In Wiki Page I found the following statement.
A result of Emil Artin allows one to construct Galois extensions as follows: If $E$ is a given field, and $G$ is a finite group of automorphisms of $E$ with fixed field $F$, then $E$ over $F$ is a Galois extension.
Somebody please explain me, why the above statement is true.
Any hint is welcome. Thanks in advance.
First we show that $E/F$ is finite, of degree less than or equal to $m = |G|$.
Let $\alpha \in E$. Let $\alpha=\alpha_1,\dots\alpha_r$ be the orbit of $\alpha$ under $G$, $r \leq m$. Then define $f(X) = \Pi(X-\alpha_i)$. $f$ is separable by definition and is fixed by every element of $G$, since any element of $G$ simply permutes the roots. Since $F = E^G$, this means $f \in F[X]$, so in particular $\alpha$ is algebraic over $F$. Also, the minimal polynomial of $\alpha $ over $F$ divides $f$, so is separable. Thus we have shown that $E/F$ is both algebraic and separable, and that for all $\alpha \in E$, $[F(\alpha):F]\leq m$.
Now let $\alpha$ be an element such that $[F(\alpha):F]$ is maximal. If $F(\alpha) \not = E$, take $\beta \in E\backslash F(\alpha)$. $E/F$ is separable, so by the primitive element theorem, $F(\alpha,\beta)= F(\gamma)$ for some $\gamma \in E$, with $[F(\gamma):F]>[F(\alpha):F]$. Contradiction.
Now all that remains to be shown is that $G = Aut(E/F)$. Certainly $G \subset Aut(E/F)$. But $E/F$ is finite, so $|Aut(E/F)|\leq[E:F]\leq|G|\leq|Aut(E/F)|$. Thus we have equivalence at each point in the equality, so in particular $G = Aut(E/F)$.

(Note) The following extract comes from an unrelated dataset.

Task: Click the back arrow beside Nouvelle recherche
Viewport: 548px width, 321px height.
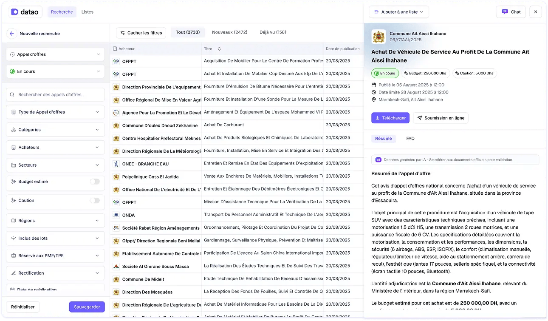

This is a great theorem, because it allows us to prove things like the fact that for in integral domain $R$, $R[X_1,\dots,X_n]/Sym_n$ where $Sym_n$ is the symmetric polynomials over $R$ with $n$ variables is finite and Galois. This is both hard to do otherwise, quite interesting, and useful in e.g. finding polynomials which have insoluble Galois groups. It also allows us to show that the characterisation of Galois extensions as those where $|E/F| = |Aut(E/F)|$ is equivalent to the definitions "$E/F$ is normal and separable" or "$E^{Aut(E/F)} = F$".